## TASK PROMPT:
Gather every line of the listing below that contains the word "perform" and copy each of those lines in full.

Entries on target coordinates
== == ==
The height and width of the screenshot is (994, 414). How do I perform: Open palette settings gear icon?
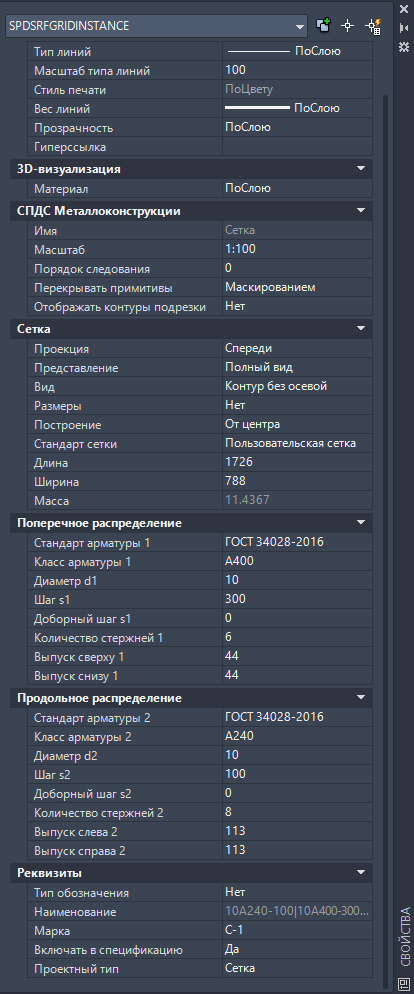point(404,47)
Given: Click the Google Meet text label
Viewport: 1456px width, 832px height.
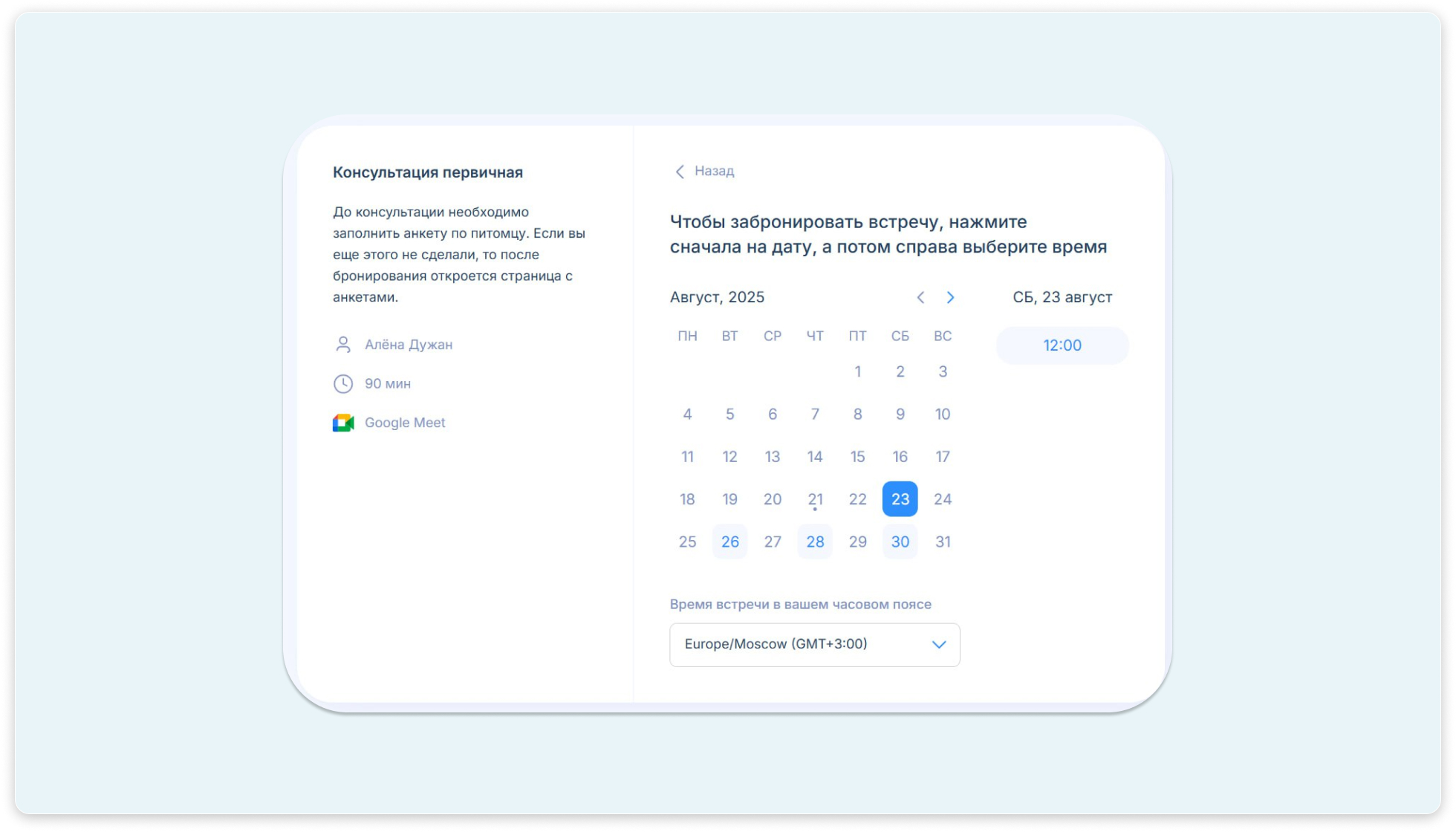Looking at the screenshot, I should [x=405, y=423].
== == ==
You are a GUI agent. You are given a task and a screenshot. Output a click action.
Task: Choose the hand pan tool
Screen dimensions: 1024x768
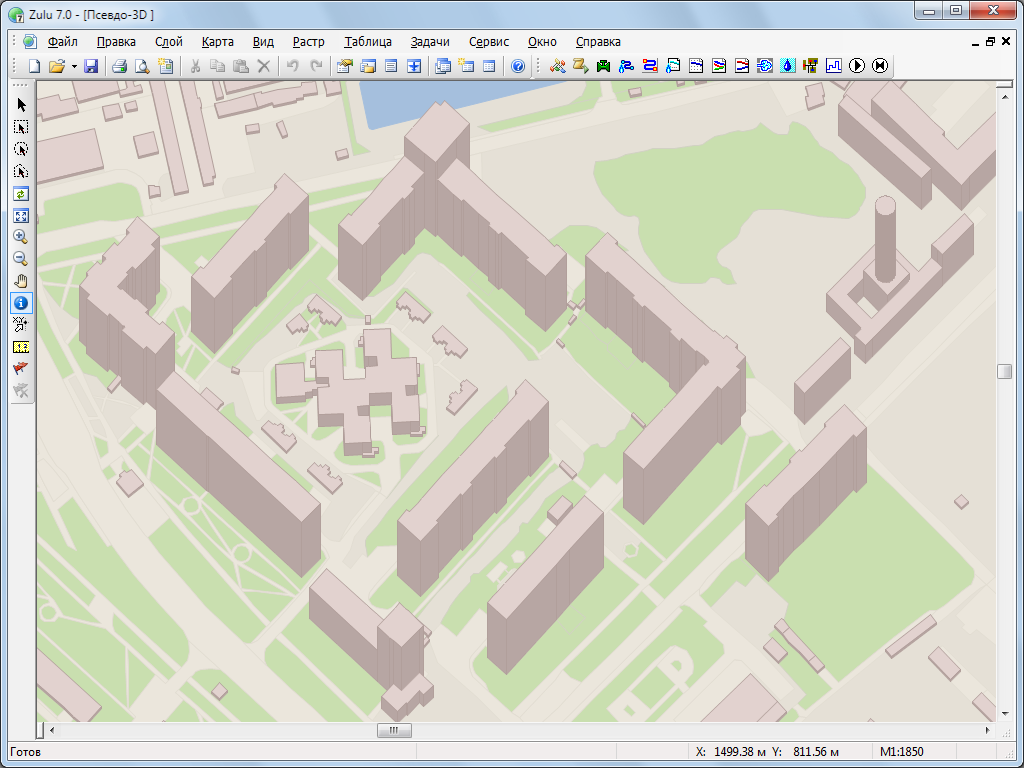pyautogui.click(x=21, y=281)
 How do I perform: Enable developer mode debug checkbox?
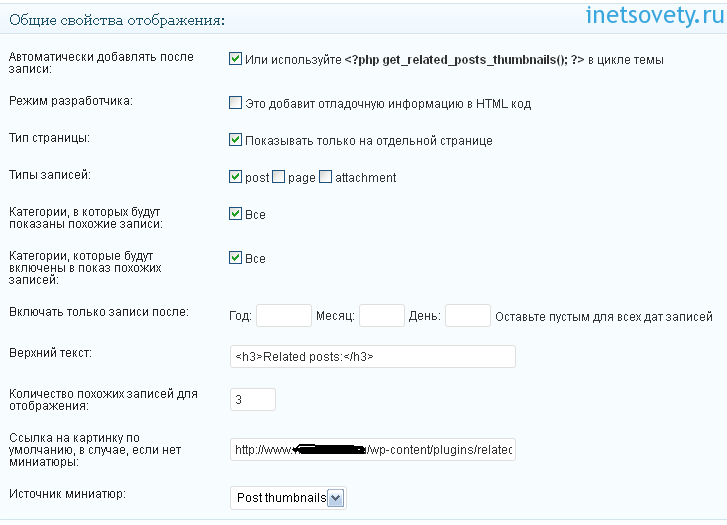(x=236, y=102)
== == ==
## TASK RESULT:
The height and width of the screenshot is (994, 414). How do I perform: Open palette settings gear icon?
 How do I perform: Enable developer mode debug checkbox?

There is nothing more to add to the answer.